We all love the idea of our horses out grazing green pastures, especially after a hard winter where your horse may have spent a lot of time stabled. With good energy, fibre and micronutrient levels, grass offers excellent nutrition, but if your horse hasn’t had access to it for a while, going back out in the field can come as a shock to the system. In this post our ace nutritionist Lisa Elliott – MSc – shares some tips and guidance on re-introducing your horse back to pasture safely.
Consider your horse’s digestive system
The digestive system houses a delicate balance of beneficial hindgut microbes that break down forage through fermentation and convert it into a usable source of energy for your horse. These microbes become adapted to your horse’s current diet and are, therefore, conditioned to fermenting whatever type of hay or haylage is fed. This creates equilibrium and stability within the microbial population, which is beneficial for your horse’s health. These adaptations take time to change, so to protect digestive health, you need to slowly transition your horse back to grazing.
Sudden changes in forage sources, especially to grass which can have a very different water and carbohydrate profile to hay, can result in microbial imbalances or ‘dysbiosis’ which can lead to hindgut acidosis and potentially colic. Research has indicated that changing suddenly between forages is a greater risk for colic than changing between different feeds, so it’s important to minimise this.

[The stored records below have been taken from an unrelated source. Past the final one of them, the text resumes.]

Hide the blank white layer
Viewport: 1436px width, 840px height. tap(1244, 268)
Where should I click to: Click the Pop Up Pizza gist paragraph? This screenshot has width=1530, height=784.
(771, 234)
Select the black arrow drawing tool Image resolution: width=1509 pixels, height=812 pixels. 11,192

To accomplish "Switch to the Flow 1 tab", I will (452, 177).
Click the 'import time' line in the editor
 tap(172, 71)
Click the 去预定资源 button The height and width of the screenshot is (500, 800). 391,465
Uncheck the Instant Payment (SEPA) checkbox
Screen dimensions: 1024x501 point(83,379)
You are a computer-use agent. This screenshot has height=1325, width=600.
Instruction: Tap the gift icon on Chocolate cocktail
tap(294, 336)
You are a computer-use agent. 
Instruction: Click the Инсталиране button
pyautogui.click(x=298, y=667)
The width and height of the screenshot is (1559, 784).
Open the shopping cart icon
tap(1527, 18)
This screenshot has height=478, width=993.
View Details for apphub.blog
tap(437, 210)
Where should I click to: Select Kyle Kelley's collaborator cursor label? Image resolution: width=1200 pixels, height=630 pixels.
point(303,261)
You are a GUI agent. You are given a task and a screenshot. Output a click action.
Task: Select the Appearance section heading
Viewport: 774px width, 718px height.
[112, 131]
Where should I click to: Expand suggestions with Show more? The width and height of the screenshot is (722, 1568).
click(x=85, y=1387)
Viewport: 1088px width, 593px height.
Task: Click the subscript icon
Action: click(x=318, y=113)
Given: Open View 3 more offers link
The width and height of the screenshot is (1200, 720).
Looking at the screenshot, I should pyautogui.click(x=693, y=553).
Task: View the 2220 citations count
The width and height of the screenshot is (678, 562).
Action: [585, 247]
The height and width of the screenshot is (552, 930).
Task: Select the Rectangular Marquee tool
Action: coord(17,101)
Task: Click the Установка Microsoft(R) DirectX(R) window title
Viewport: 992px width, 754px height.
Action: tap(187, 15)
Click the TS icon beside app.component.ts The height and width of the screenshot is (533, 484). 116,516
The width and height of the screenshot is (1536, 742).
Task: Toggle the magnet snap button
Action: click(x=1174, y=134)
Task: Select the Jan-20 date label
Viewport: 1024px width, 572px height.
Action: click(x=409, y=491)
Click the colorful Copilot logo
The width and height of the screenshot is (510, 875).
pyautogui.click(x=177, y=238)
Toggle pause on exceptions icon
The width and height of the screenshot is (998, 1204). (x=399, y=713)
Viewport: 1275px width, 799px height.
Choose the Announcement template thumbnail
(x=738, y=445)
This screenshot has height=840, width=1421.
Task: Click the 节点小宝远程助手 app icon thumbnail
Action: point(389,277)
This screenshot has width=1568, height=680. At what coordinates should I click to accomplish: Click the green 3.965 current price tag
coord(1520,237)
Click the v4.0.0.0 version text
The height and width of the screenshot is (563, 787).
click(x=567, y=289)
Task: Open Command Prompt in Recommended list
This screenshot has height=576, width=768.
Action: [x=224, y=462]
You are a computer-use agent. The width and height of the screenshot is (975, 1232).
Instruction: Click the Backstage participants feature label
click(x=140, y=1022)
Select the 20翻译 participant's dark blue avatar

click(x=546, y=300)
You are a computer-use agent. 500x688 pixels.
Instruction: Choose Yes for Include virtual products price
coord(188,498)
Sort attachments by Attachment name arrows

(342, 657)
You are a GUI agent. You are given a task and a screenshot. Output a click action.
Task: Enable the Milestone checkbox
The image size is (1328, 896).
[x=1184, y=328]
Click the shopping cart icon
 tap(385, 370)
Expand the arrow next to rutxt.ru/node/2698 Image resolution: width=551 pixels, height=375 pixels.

Fresh grass can often contain higher levels of sugar than hay and if consumed in too great a quantity this can overwhelm the small intestine and end up in the hindgut where it is fermented rapidly. This fermentation can result in a build-up of gas and lactic acid, which can result in digestive upset and could ultimately lead to Pasture Associated Laminitis (PAL). Gradually re introducing your horse to grass will help reduce the amount of sugar consumed and minimise the potential for digestive disturbance.
The amount of sugar in some grasses can cause blood glucose and insulin fluctuations, leading to increased levels of circulating glucose and insulin and increasing the potential for Insulin Dysregulation (ID) – a risk factor for laminitis. Re-introducing your horse back to grass slowly will reduce the potential for excessive consumption and allow a gradual adaptation to sugar levels to help keep these fluctuations to a minimum.
Slow and steady is key and transitioning your horse to being back out at grass safely takes time. Ideally, you should begin with short periods of grazing and build it up from there, so start by grazing your horse about 15 minutes per day. After a few days you can start increasing this by an extra 15 minutes per day until your horse has adjusted to a 4-5-hour period of grazing and then extend this to continuous access.
Provide additional forage
Putting the same hay or haylage you have been feeding out in the field can help initially buffer the effects of the grass and promote a more gradual transition. Offering other forages alongside pasture grazing can help increase microbial biodiversity and stability to promote good digestive health.
Support Beneficial Microbes
A healthy population of beneficial microbes is essential to help negate the effects of a change in diet when re introducing to your horse to pasture. Yeast based prebiotics have been shown to help nurture and stimulate the growth of beneficial bacteria, so ensuring your horse is receiving good levels of these can further help ensure a smooth transition.
By being mindful of the potential problems associated with putting your horse back out to pasture and taking steps to manage this process correctly, you can help your horse enjoy the benefits and pleasures of eating grass, whilst preserving digestive health.